Miriam works at a public radio station. Recently, she was asked to make a program on Ostalgie parties—where if you show an East German ID you get in for free, everyone calls one another ‘Comra
de’ and the beer is only DM 1.30.
She says, ‘Things like this feed into a crazy nostalgia for the GDR—as if it had been a harmless welfare state that looked after people’s needs. Most of the people at these parties are too young to remember the GDR anyway. They are just looking for something to yearn for.’
Some of the men running the radio station are former Stasi informers, or, in one case, a former Stasi employee. This shocks me, but Miriam shrugs. ‘The old cadre are back in power,’ she says. She knows that one of them used to pass on listeners’ letters of complaint and comments to the Stasi, and he knows she knows. ‘He can’t look at me,’ she says. When she declined to make the Ostalgie program, he said to her, ‘You know what your problem is? Your problem is you don’t identify with the culture of the station.’ Miriam rolls her eyes at the ridiculousness of the former Stasi man recycling Stasi threats, substituting ‘station’ for ‘nation’. The program was made by someone else and broadcast anyway, feeding into the creeping nostalgia that, here, takes the place of a sense of belonging.
The put-put of Vespa motorbikes reaches us from below. The sound makes me think of beachy places, although we are landlocked deep in central Europe. I ask her what Charlie was like.
‘Well,’ she says, ‘I haven’t sorted all my pictures yet—they are still in that old suitcase.’ She gets up and goes into her bedroom. I understand perfectly the impulse not to file him away under plastic in an album, or in a frame. And, suddenly, it is clear to me why the new museum was so irritating. Things have been put behind glass, but they are not yet over.
Miriam shows me a couple of old black and white photographs, and a Kodachrome colour snap like those from my childhood. I get a shock. ‘This is you?’ I ask. The photograph is of a young couple seated at a table. I recognise him from the last time: clear-faced, square-jawed Charlie. He’s wearing a top hat but no shirt, larking around. I would not have recognised Miriam. The girl is exquisite, extraordinarily beautiful. She is thin and smooth-skinned, with a chiselled face and a breathtaking smile. She is utterly natural, but she could have come out of any magazine, then or now. ‘That was after our wedding,’ Miriam says. ‘We went and had lunch.’ I remember the torn photo. I’m glad she has let herself remain in existence in this one.
There’s another picture of the two of them, she with her arms around him, looking at the camera. She is an apparition, a naughty angel caught flying over the Wall, put in a cage, and then let out, here with her beloved.

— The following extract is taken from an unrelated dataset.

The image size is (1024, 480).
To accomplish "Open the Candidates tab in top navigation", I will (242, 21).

In the third, a younger Miriam stares solemnly at the camera from under a fringe. She looks about twelve.
‘That one was just when I got out of prison,’ she says. ‘My grandmother made me that dress.’
‘But you look so young,’ I say.
‘I was, I guess,’ she says. ‘I was seventeen and a half.’ I look at her. She has no vanity, she has expected no reaction to the beauty in the pictures. The sun slants in, painting half her face golden. I would never have seen this girl in her.

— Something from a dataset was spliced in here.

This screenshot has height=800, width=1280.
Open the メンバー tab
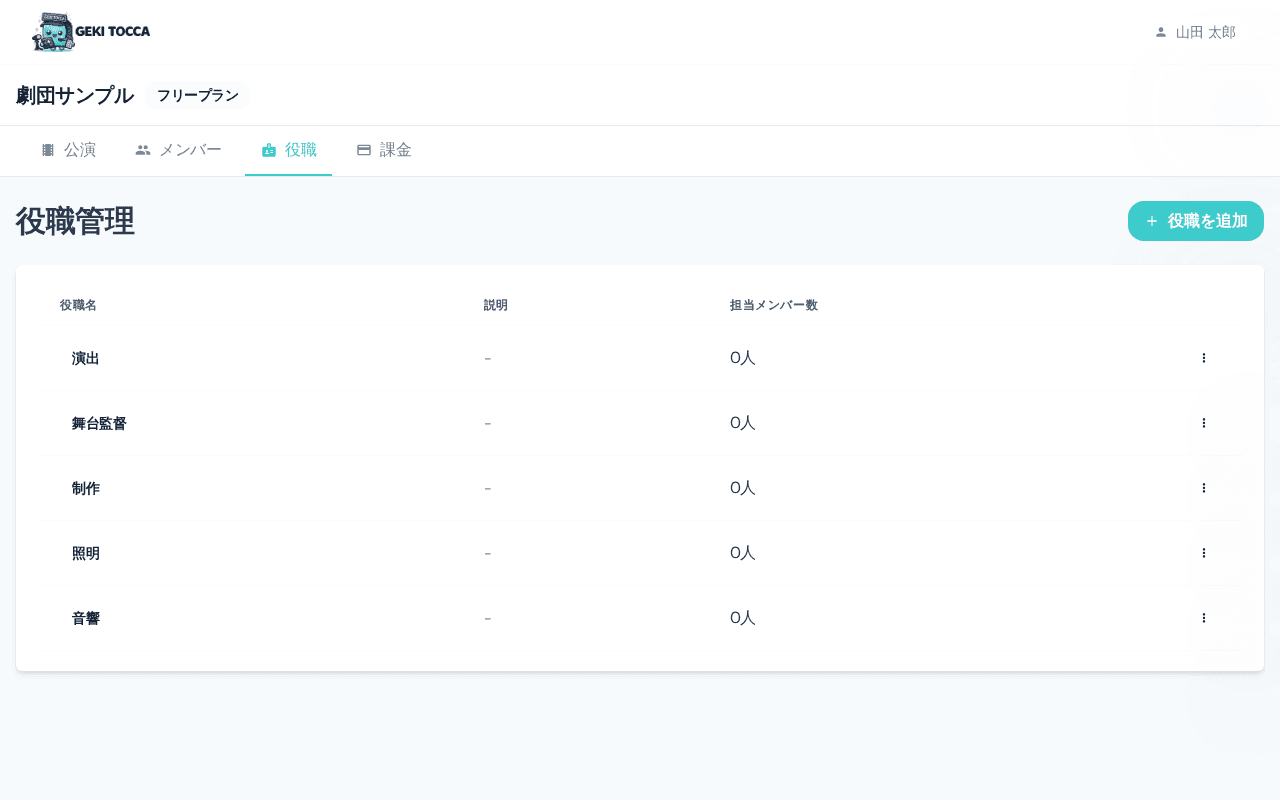click(x=178, y=150)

‘There’s this too,’ she says. ‘I thought of it last time you were here, and I found it afterwards.’ She passes me a piece of paper folded into quarters. ‘I don’t think I’d looked through that stuff since Charlie died, actually.’ She breathes in. ‘It was hard for me to dig up.’ The page is yellow with age and slightly torn. On one side there are rows of handwriting in pencil crossed out and started again, on the back a clean version. ‘It’s a poem of Charlie’s,’ she says.
‘Can I make a copy?’
‘Please, just take it,’ she says, ‘Send it back to me sometime.’
‘What was he like?’ I ask again.
She flicks a lighter for flame, and leans back in her chair. ‘Well, he was a sensitive person,’ she says. ‘He was quite reserved—he noticed things. He had a good sense of humour, but underneath, I’d say, he took things to heart.’ She looks out the window, at the sky moving past. ‘He was individualistic—and an only child. That’s why it is so hard for my parents-in-law.’

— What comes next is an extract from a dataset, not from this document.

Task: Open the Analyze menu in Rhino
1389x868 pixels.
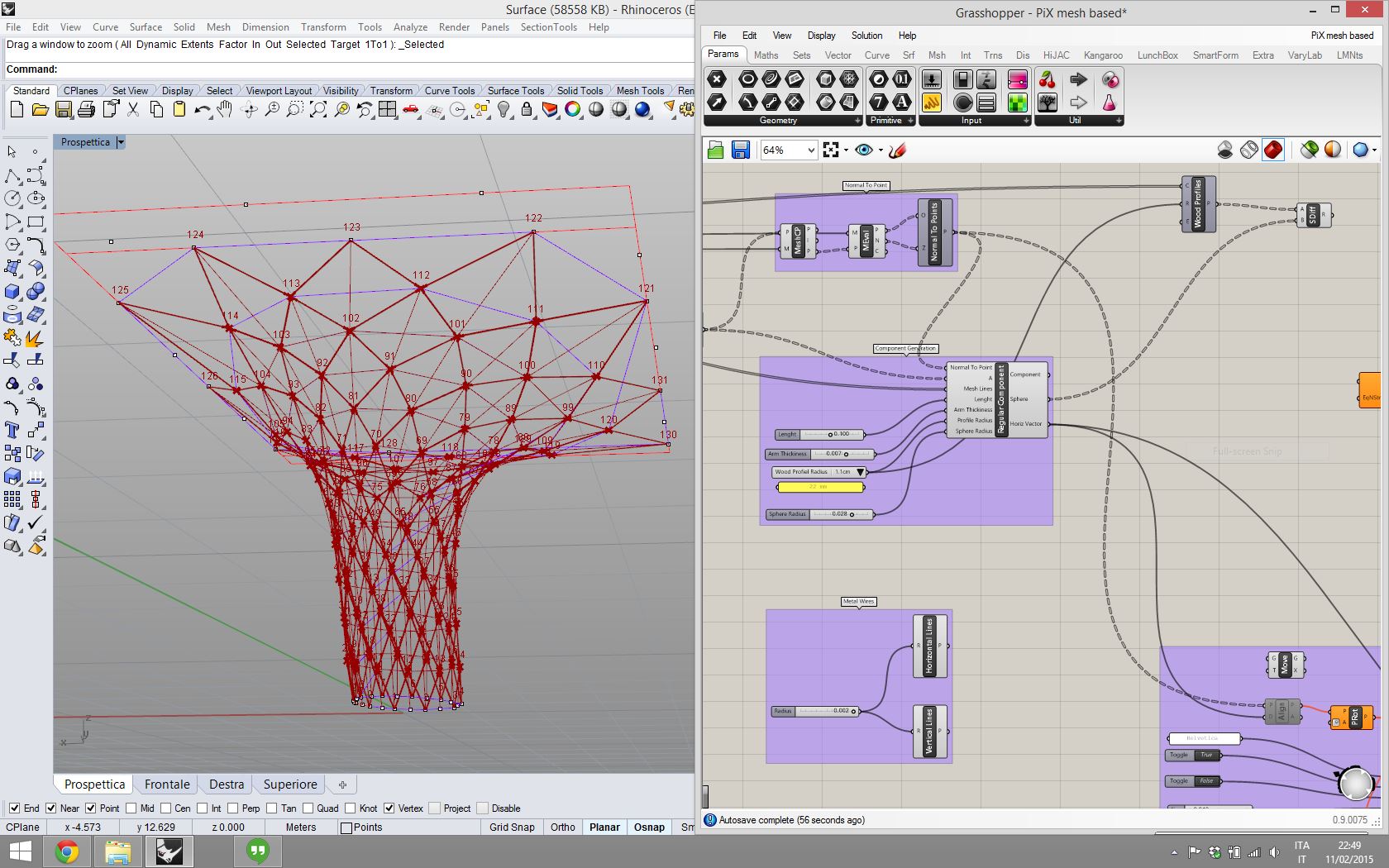Action: tap(410, 27)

Miriam gets up and collects a bowl of cherries from the kitchen. ‘Our friends thought our marriage was a catastrophe!’ she laughs, sitting down again. ‘But for us it was ideal.’
‘Why did they think that?’
‘Each of us did our own thing—to a certain extent, of course! It might be that one of us would want to go to the cinema and the other wouldn’t, so one would just go alone. We thought that was quite normal. Or I remember coming back from being away in Gera, and running into Charlie in the corridor. I said, “Are you coming or going?” He said, “I’m going out for a bit, see you tomorrow then.”’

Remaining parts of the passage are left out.